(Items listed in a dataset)
• • • •
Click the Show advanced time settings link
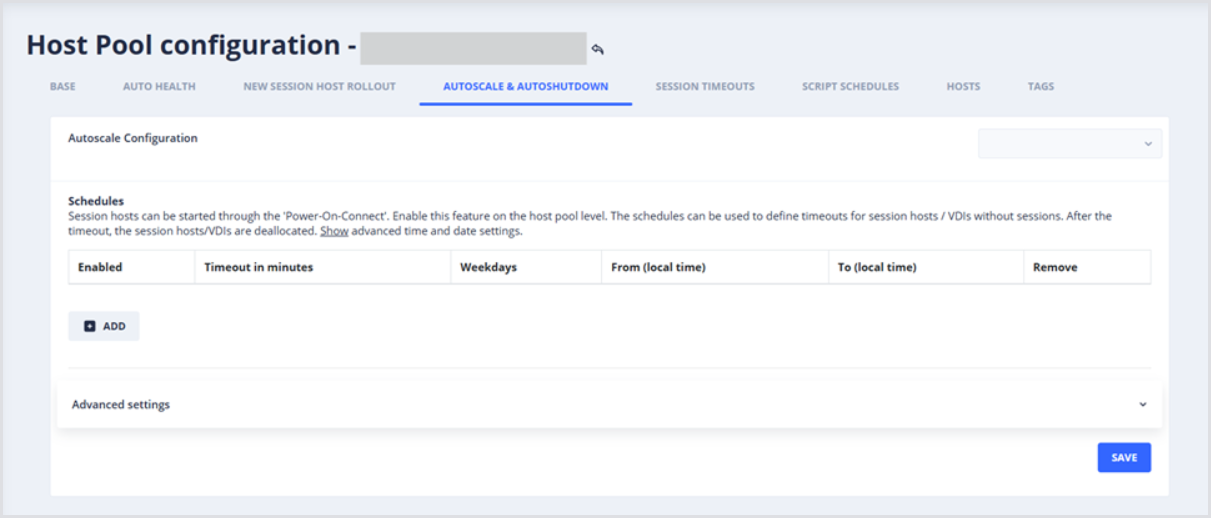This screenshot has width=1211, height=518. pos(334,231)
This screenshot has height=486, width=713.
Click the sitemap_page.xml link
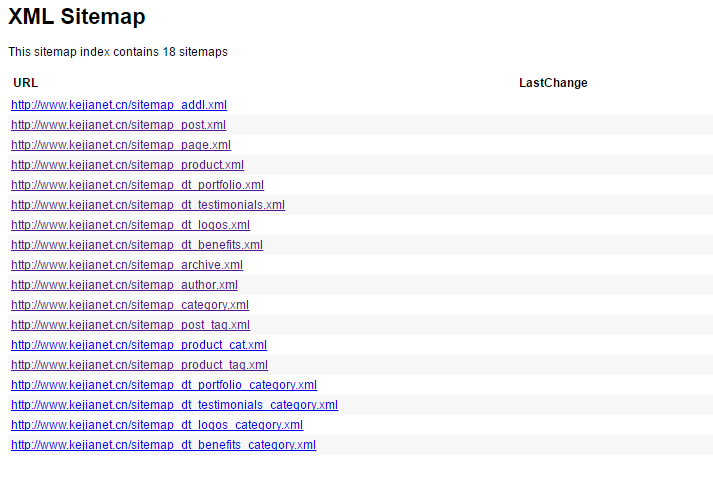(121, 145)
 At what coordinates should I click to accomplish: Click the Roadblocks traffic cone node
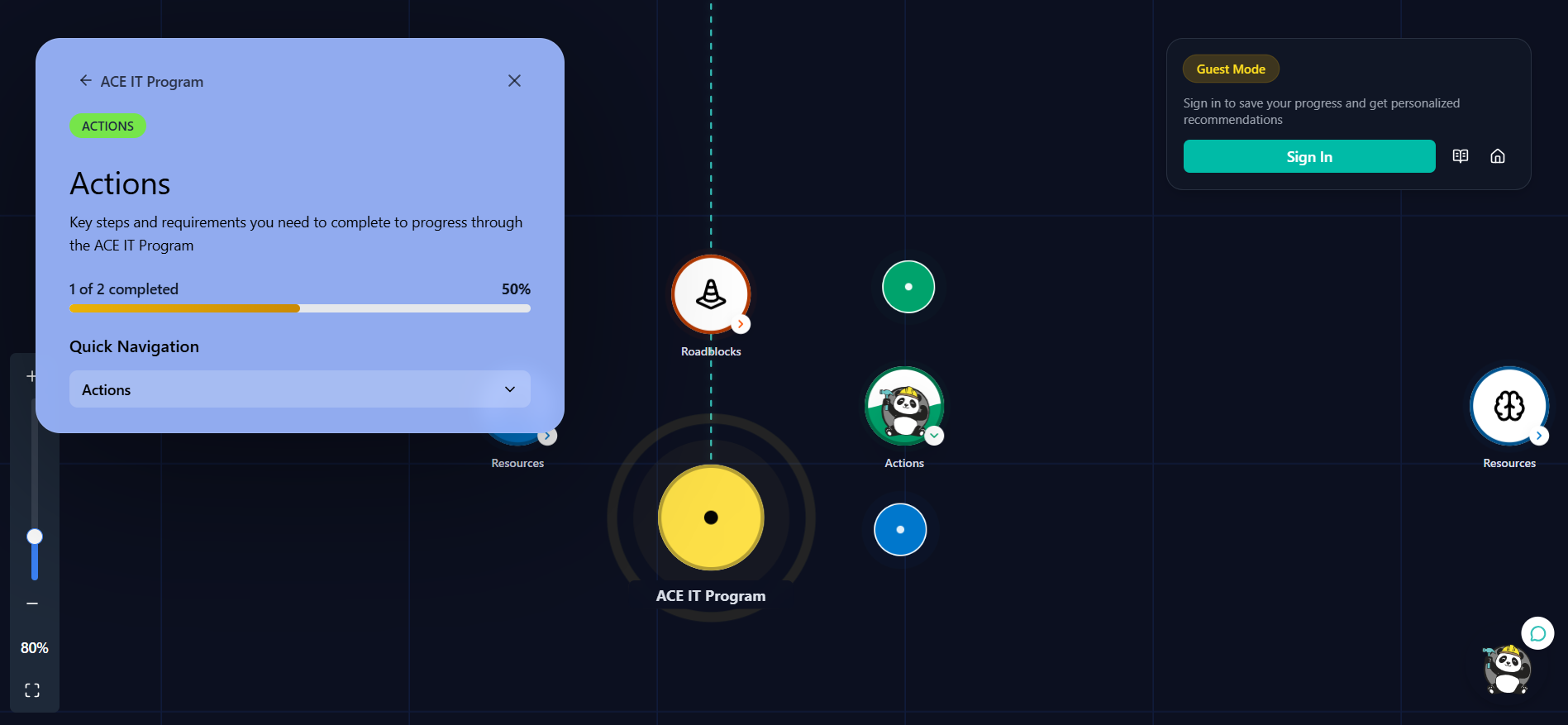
• • • •
- _AIM OF THE EXERCISE_: Rewrite the records above, replacing "link" with "hyperlink" and keeping everything else the same. Omit the pictures from your answer.

- _EXERCISE SOLUTION_:
Click the Show advanced time settings hyperlink
This screenshot has width=1211, height=518. pos(334,231)
This screenshot has height=486, width=713.
Click the sitemap_page.xml hyperlink
(121, 145)
 At what coordinates should I click to accomplish: Click the Roadblocks traffic cone node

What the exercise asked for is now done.